昭和の大横綱の一番手とも言える、第35大横綱・双葉山定次(ふたばやまさだじ)は、前頭から始まった怒涛の”69連勝”で、横綱まで上り詰めました。その間、5場所連続の優勝も果たす、快進撃でした。

明治45年(1912年)2月9日、大分県に後に”昭和の大横綱”となる、龝吉(あきよし)定次が生まれます。定次は父の経営する海運業での借金と、母や兄・妹を亡くすなどして、次男の身で一家の家計を支えるため、父の営む海運業を手伝っていました。

元々相撲にはあまり思い入れの無かった定次は、初めて出場した相撲大会で、相手を上から押さえつけて倒すという荒業が新聞紙上を賑わし、この記事を見た大分県警察部長の双川喜一(ふたがわきいち)の世話で、立浪部屋へと入門することとなります。

定次の初土俵は昭和2年(1927年)3月場所、四股名は”大成する人は幼少のときからすぐれている”というたとえである諺「栴檀(せんだん)は双葉より芳し」から、「双葉山」としました。

新弟子時代の双葉山は非常に稽古熱心で、同期の大八洲晃(おおやしまあきら)と朝稽古のための早起きを競って親方から苦情が出たり、兄弟子たちの”かわいがり”という厳しい猛稽古にも動じなかったのでした。

昭和6年(1931年)5月場所で新十両(西5枚目)へと関取への昇進を果たすものの、この場所は3勝8敗と初めて負け越し、翌年1月場所は東十両6枚目に陥落となったのです。ところが、場所前に「春秋園事件」が発生し、大量の力士脱退を受けて行われた2月場所で大抜擢で新入幕となり、西前頭4枚目へと繰上となるのでした。

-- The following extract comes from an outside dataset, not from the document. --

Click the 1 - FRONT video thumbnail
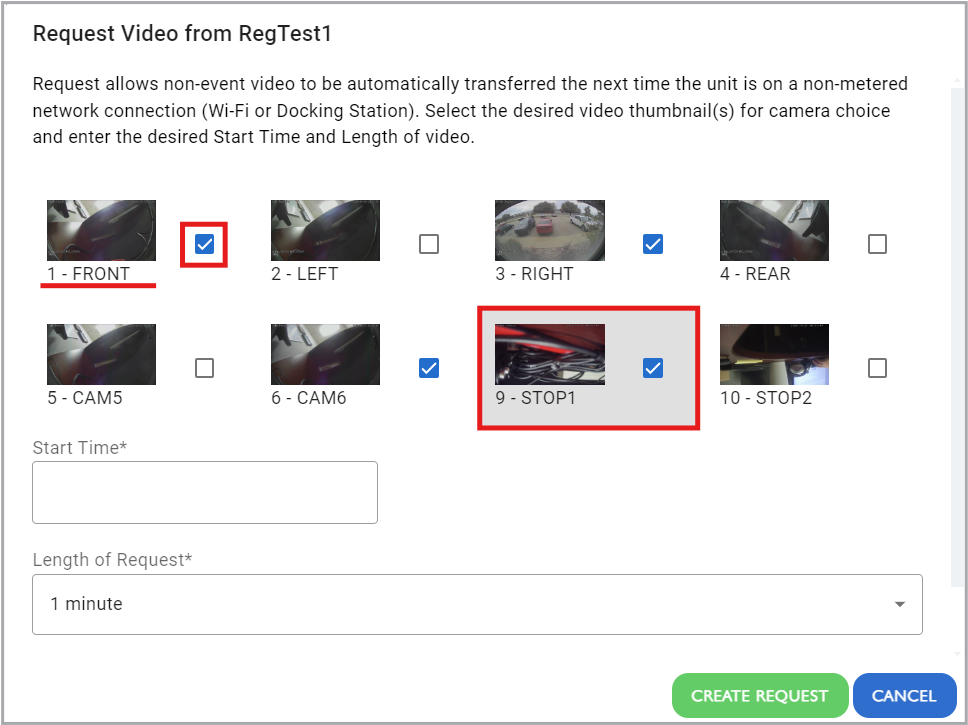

入幕後の昇進は、その正攻法の取り口が上位にかなわないことから時間がかかります。しかし、船に乗っていた経験が生きて足腰は強く、いくら土俵際まで攻め込まれても逆転してしまうことから、「うっちゃり双葉」と皮肉られることもありました。

どうにか昭和10年(1935年)1月場所で小結に昇進するものの負け越して前頭筆頭へ陥落、蓄膿症の手術を機に体重が増えて取り口が変化し、”後の先を取る”とされる立会いとなりました。

昭和11年(1936年)1月場所6日目、前頭2枚目の双葉山は第32代横綱玉錦に”引き落とし”で負けましたが、翌日7日目には前頭4枚目の瓊ノ浦(たまのうら)に”うっちゃり”で勝利して、ここから未だに破られていない連勝記録に入って行きます。

この場所は玉錦が全勝優勝で、双葉山は9勝2敗でしたが、翌場所(昭和11年5月)は関脇に昇進して11戦全勝で初優勝、新大関となった昭和12年(1937年)1月場所は11銭全勝(優勝)で27連勝目、次の5月場所は13戦全勝(優勝)で横綱昇進を決め、大関を無敗で通過し、40連勝となります。

新横綱の昭和13年(1938年)1月場所で全勝優勝で53連勝とするのですが、この場所9日目の関脇両國との取組は双葉山の”勇み足”と物言いがつき、取り直しで決着すると言う大一番となっています。

続く5月場所の11日目の第33代横綱武蔵山との対戦に勝利し、それまでの二代目谷風(第4代横綱)の63連勝という150年間破られなかった記録を抜きます。そして、この場所も全勝で5場所連続優勝となるのです。

しかし、怒涛の連勝記録は、翌場所(昭和14年1月)4日目、前頭3枚目の安藝ノ海(後の第37代横綱)によって、”外掛け”によって69連勝で止まってしまうのでした。この場所、双葉山は9勝4敗と振るわず、続く5月場所も不調を心配されます。

ところが、初めて15日制で行われた5月場所でも全勝となり、加えて12日目で優勝を決めるという記録も残しているのです。